[SUPPLIED TEXT Boundary: Start]

Quantum of damage: future earnings

Mr Barry was discharged from the Marines because of his hearing loss. Johnson J accepted his evidence that his hearing loss did have a substantial adverse effect on his day-to-day activities. He therefore found that Mr Barry was disabled within the meaning of the Ogden tables.

The MOD invited the court to award future earnings losses only on a Smith v Manchester basis, because there was no significant difference between Mr Barry’s pre- and post-injury earning capacity. However, Johnson J considered that there was a diminution in his future in capacity as a result of his hearing loss. This led to the conventional multiplier multiplicand basis being used.

Johnson J specifically rejected the submission that Ogden should be disapplied, because the case was analogous to Billett v MOD. He considered that Mr Barry’s case was not at the “outer fringe of the spectrum covered by disability”, but rather, fell squarely within one of the examples given in the guidance because he was not pursuing his chosen career in the military. A further factor was that all of his remaining career options involved the need to communicate to a greater or lesser extent, and were therefore impacted by his hearing loss.

Johnson J then considered the reduction factors for contingencies other than mortality, and the revised Ogden guidance in the 8th edition of the tables. He considered that Mr Barry’s qualifications best met education level 2, which would provide a disabled reduction factor of 0.45, and a non-disabled reduction factor of 0.89.

He was persuaded that the “full” disabled reduction factor was probably not applicable, because Mr Barry’s disability was mild to moderate, and he could obtain some amelioration from hearing aids. He therefore adjusted the reduction factor, but followed the revised Ogden guidance to make an adjustment which was considerably more modest than the traditional “midpoint” (as done in Inglis v Ministry of Defence and a number of cases before and since).

[SUPPLIED TEXT Boundary: End]
[PROVIDED MATERIAL Boundary: Start]

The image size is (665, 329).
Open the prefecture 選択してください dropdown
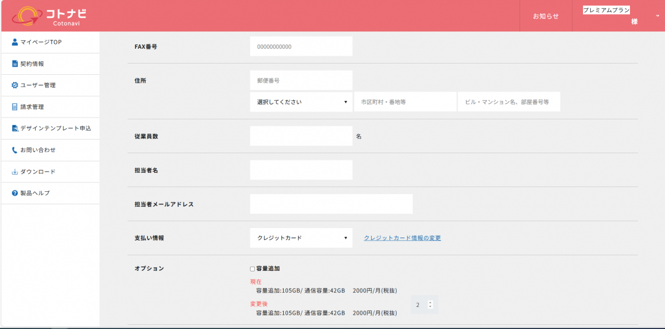pyautogui.click(x=301, y=102)
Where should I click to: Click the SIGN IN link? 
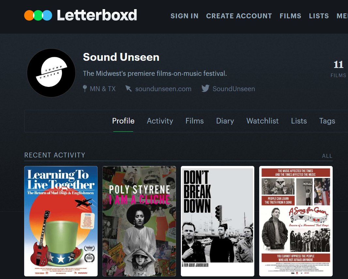(184, 16)
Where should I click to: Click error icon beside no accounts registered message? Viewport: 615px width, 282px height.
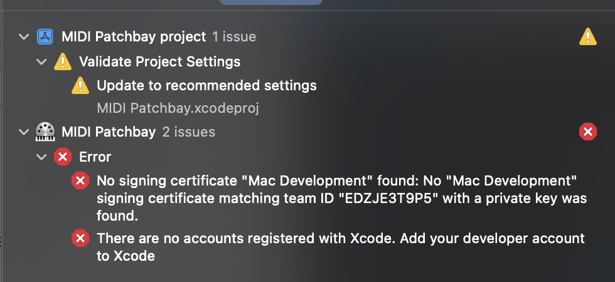(80, 239)
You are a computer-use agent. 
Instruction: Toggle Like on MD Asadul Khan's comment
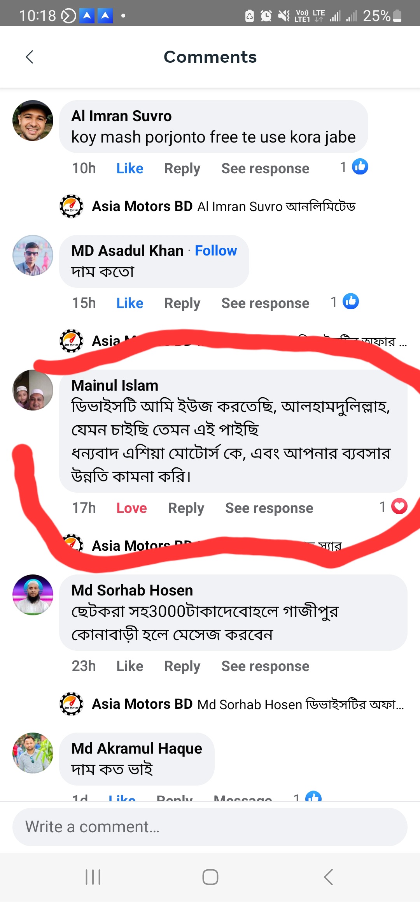130,303
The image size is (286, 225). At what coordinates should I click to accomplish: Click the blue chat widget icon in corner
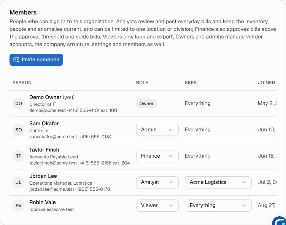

[PROVIDED MATERIAL Boundary: End]

COMPLETE THE FOLLOWING:
1 – Answer these about the text on future earnings:
(a) Why was Mr Barry discharged from the Marines?
(b) Which education level did Johnson J find Mr Barry's qualifications best met?
(c) From what could Mr Barry obtain some amelioration?
2 – Which court cases are named in the text on future earnings? List them all.

SOLUTION SET:
1 –
(a) Because of his hearing loss.
(b) Education level 2.
(c) From hearing aids.

2 –
Smith v Manchester
Billett v MOD
Inglis v Ministry of Defence